### WHAT THE TASK ASKS
For the data below, give the number of lines in which "will" occurs. Include nothing besides that number.

### PROVIDED DATA
============================================================

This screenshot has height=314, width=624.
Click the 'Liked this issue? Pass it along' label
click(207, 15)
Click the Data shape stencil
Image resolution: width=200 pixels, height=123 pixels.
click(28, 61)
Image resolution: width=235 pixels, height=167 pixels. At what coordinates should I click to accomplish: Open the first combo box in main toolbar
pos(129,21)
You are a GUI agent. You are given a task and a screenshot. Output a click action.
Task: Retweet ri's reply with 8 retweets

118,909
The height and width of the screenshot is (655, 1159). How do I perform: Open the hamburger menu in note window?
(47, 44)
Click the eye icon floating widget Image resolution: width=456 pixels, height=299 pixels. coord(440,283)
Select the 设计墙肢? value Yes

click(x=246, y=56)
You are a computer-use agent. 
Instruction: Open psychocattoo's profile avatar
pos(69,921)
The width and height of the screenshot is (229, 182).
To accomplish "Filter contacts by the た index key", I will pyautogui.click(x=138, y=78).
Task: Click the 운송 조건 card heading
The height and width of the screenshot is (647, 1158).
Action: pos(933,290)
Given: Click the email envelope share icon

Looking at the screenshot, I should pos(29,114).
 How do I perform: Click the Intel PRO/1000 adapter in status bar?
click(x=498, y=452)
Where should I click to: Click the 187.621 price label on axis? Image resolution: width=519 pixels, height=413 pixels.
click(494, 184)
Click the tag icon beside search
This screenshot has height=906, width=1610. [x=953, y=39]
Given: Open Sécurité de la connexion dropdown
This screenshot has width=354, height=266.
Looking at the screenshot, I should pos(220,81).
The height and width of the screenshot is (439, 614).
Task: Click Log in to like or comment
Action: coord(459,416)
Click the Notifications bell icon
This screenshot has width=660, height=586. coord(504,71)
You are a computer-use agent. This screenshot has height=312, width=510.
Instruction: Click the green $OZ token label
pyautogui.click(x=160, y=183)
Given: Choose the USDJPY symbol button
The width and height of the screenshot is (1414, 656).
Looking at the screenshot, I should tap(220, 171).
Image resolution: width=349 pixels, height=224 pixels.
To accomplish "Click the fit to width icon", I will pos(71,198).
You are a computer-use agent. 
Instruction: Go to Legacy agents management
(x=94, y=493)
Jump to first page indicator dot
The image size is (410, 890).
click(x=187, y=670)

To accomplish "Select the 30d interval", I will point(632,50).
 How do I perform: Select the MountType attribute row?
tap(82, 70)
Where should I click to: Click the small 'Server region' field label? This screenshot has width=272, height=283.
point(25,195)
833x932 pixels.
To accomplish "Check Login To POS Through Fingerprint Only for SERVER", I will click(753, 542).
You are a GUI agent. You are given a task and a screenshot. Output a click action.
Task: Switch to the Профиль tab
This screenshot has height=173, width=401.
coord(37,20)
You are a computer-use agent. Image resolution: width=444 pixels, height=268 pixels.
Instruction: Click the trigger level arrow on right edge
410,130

============================================================

### EXERCISE RESULT
4